Monschau. Das Wasserwerk Perlenbach möchte dem ehemaligen Leiter des Staatlichen Umweltamtes Aachen, Wilfried Soddemann, nicht zu viel der Ehre erweisen. Doch die Verbandsversammlung des in Monschau ansässigen Wasserversorgungsunternehmens kam jetzt überein, prüfen zu lassen, wie weit Soddemann, der im Jahre 2005 von der Landesregierung vorzeitig in Pensionierung geschickt wurde, gehen darf.

Es soll eine Anfrage an die Bezirksregierung gerichtet werden, ob es weiterhin zu dulden ist, dass Wilfried Soddemann nach seiner Pensionierung Vorgänge und Schriftverkehr aus seiner Dienstzeit öffentlich macht.

Manfred Eis, der Bürgermeister der Gemeinde Roetgen und auch schon zur Unzeit von Wilfried Soddemann kontaktiert, zeigte sich erstaunt, dass ein Staatsbediensteter nach seiner Pensionierung weiterhin Daten aus seiner beruflichen Tätigkeit verwende. „Das stimmt etwas mit den Vorschriften des Beamtenrechtes nicht überein.“

Aus dem Ruhestand heraus hatte Soddemann in mehr oder weniger größeren Abständen immer wieder Kritik an der seiner Meinung nach nicht ausreichenden Leistungsfähigkeit der Trinkwasseraufbereitungsanlage des Perlenbachverbandes geäußert. Anlass, diese Forderung zu verschärfen, hatte Soddemann ein Starkregen vom 7. September gegeben.

Der heftige Niederschlag führte dazu, dass es im Trinkwassersee zu einer Trübungsspitze kam. Der Betriebsleiter des Wasserwerks Perlenbach hatte dem Betriebsausschuss über dieses Ereignis berichtet und die „saubere Abwicklung der Trübung“ als positives Beispiel für die Leistungsfähigkeit der Trinkwasseraufbereitungsanlage herausgestellt.

In diesem Zusammenhang hatte Soddemann behauptet, dass er von einem Mitarbeiter des Wasserverbandes Eifel-Rur (WVER) Kenntnis darüber erhalten habe, dass das Regenrückhaltebecken Klüsenborn bei Kalterherberg übergelaufen sei und somit Abwasser in die Talsperre geflossen sei.
In der Sitzung der Verbandsversammlung wies Betriebsleiter Derk Buchsteiner diese Behauptung erneut scharf zurück und bezog sich dabei auf ein Schreiben des WVER, das für Klarstellung sorgt. Die Bezirksregierung Köln hatte per E-Mail beim WVER bezüglich des Regenwasserereignisses nachgefragt.
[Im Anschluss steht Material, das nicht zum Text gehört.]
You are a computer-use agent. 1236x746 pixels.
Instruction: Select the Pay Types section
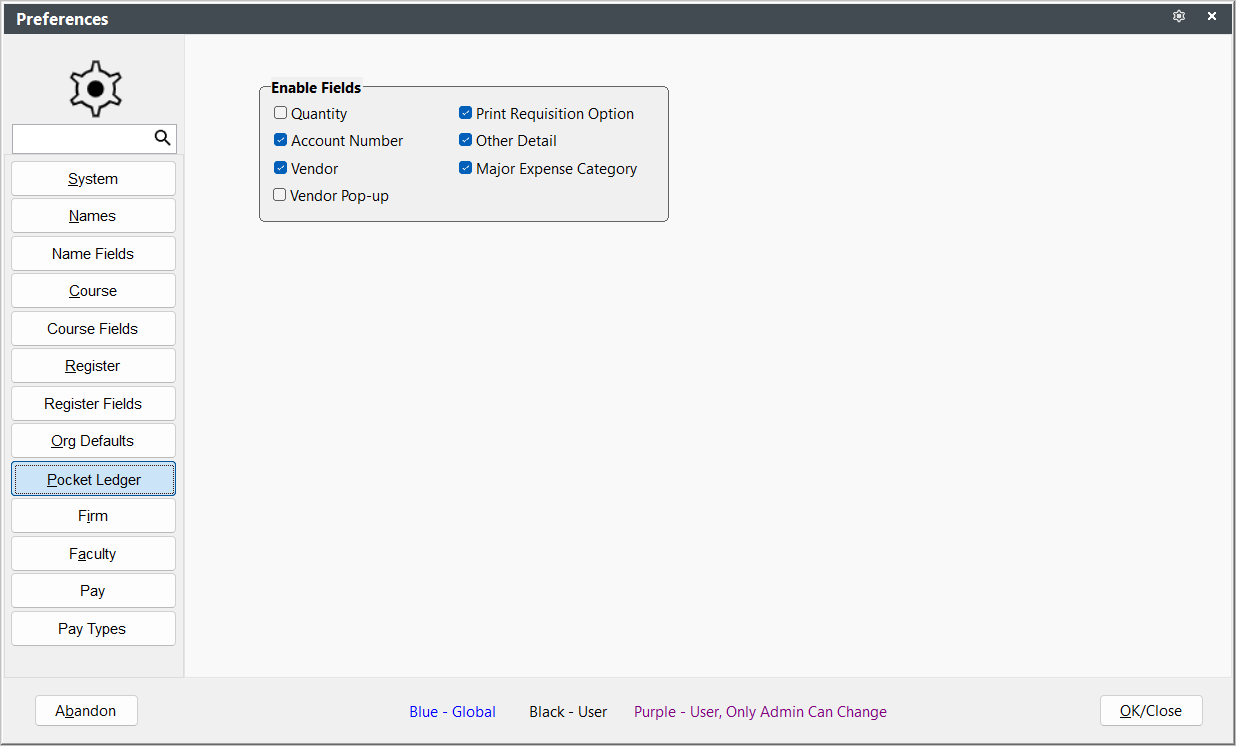pos(93,629)

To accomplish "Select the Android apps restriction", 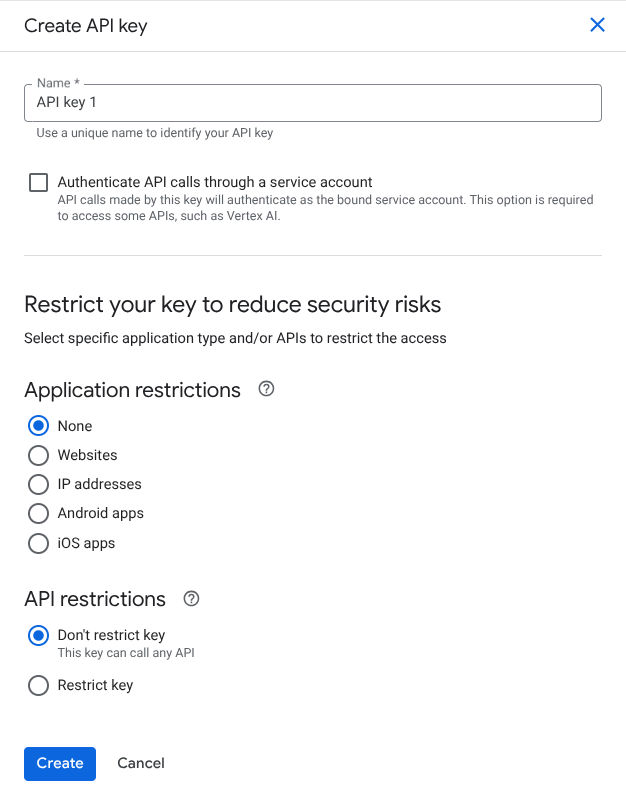I will point(38,513).
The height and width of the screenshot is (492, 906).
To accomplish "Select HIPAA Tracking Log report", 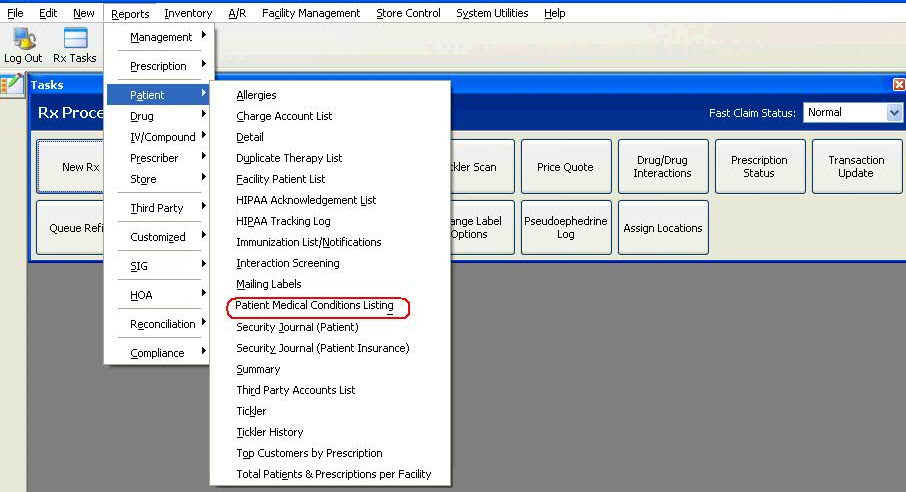I will [x=283, y=221].
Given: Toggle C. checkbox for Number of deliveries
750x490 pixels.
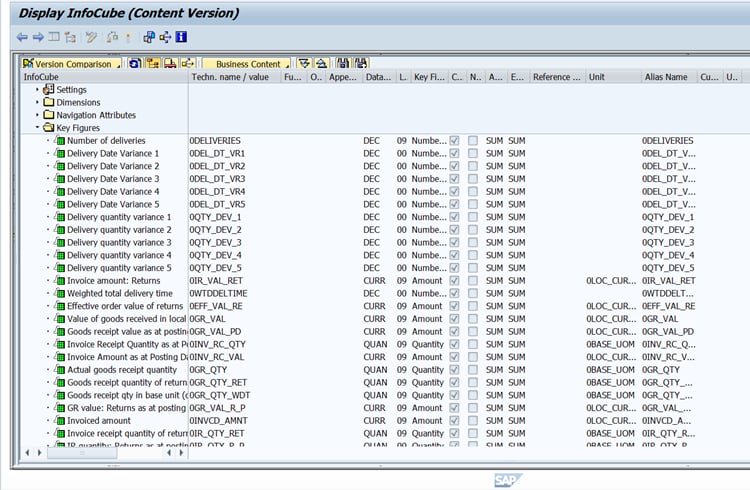Looking at the screenshot, I should pyautogui.click(x=454, y=141).

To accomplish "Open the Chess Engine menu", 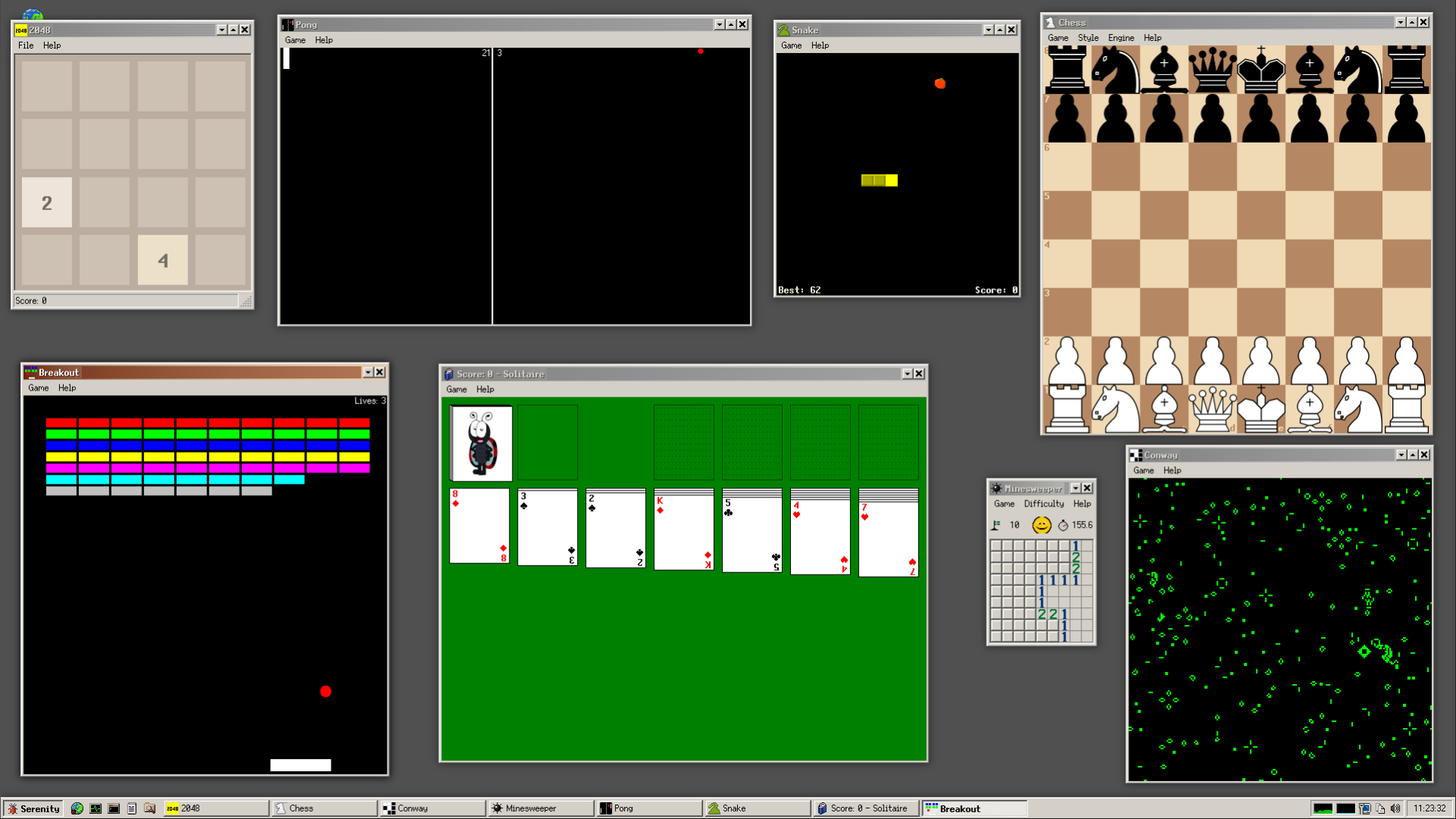I will pos(1120,38).
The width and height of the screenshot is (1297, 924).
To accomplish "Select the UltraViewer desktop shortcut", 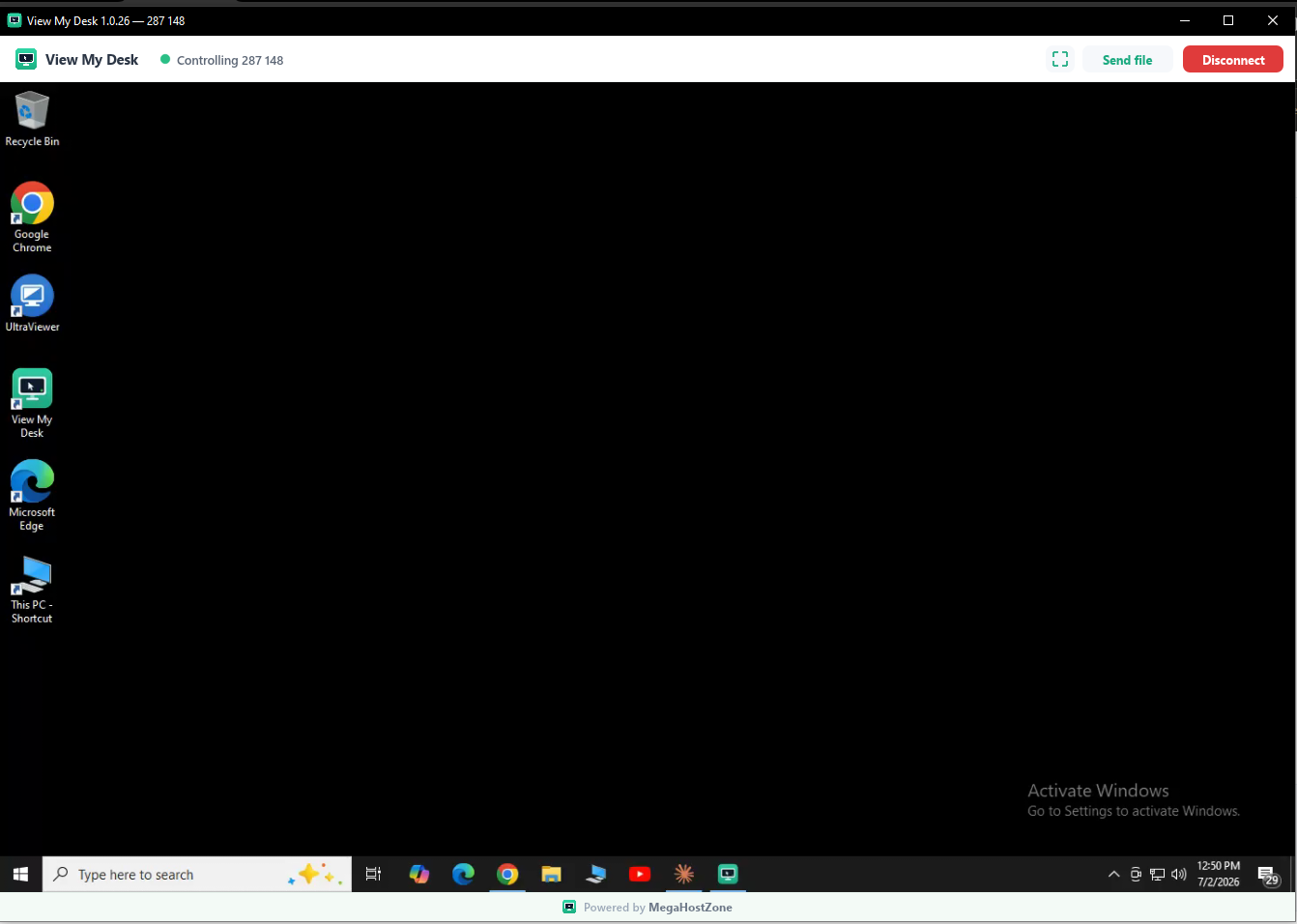I will click(32, 303).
Der WVER teilte mit, dass es am besagtem Tag „tatsächlich zu einem Abschlag aus dem Regenüberlaufbecken Klüsenborn kam“. Die Schlussfolgerung aber, „dass es somit auch zu einer Mischwassereinleitung in die Perlenbachtalsperre gekommen sei, kann nicht gezogen werden“.

Dem Regenüberlaufbecken sei ein Rückhaltebecken nachgeschaltet. Die aus dem Überlaufbecken abgeschlagene Mischwassermenge sei im nachgeschalteten Rückhaltebecken gespeichert und nach dem Regen zur Kläranlage Kalterherberg gepumpt worden. Nach Einschätzung des WVER, basierend auf den Daten der Einstauhöhe im Rückhaltebecken, habe kein Überlauf des Rückhaltebeckens stattgefunden.

Es sei „unverfroren“, so Buchsteiner, die Bevölkerung durch nicht zutreffende Behauptungen in diesem Maße zu verunsichern: „Wir haben nichts zu verbergen.“

Wilfried Soddemann kann die Aufregung nicht nachvollziehen: „Wir haben in NRW die gläserne Verwaltung und das Informationsfreiheitsgesetz.“ Die von ihm verwendeten Berichte seien öffentlich zugänglich.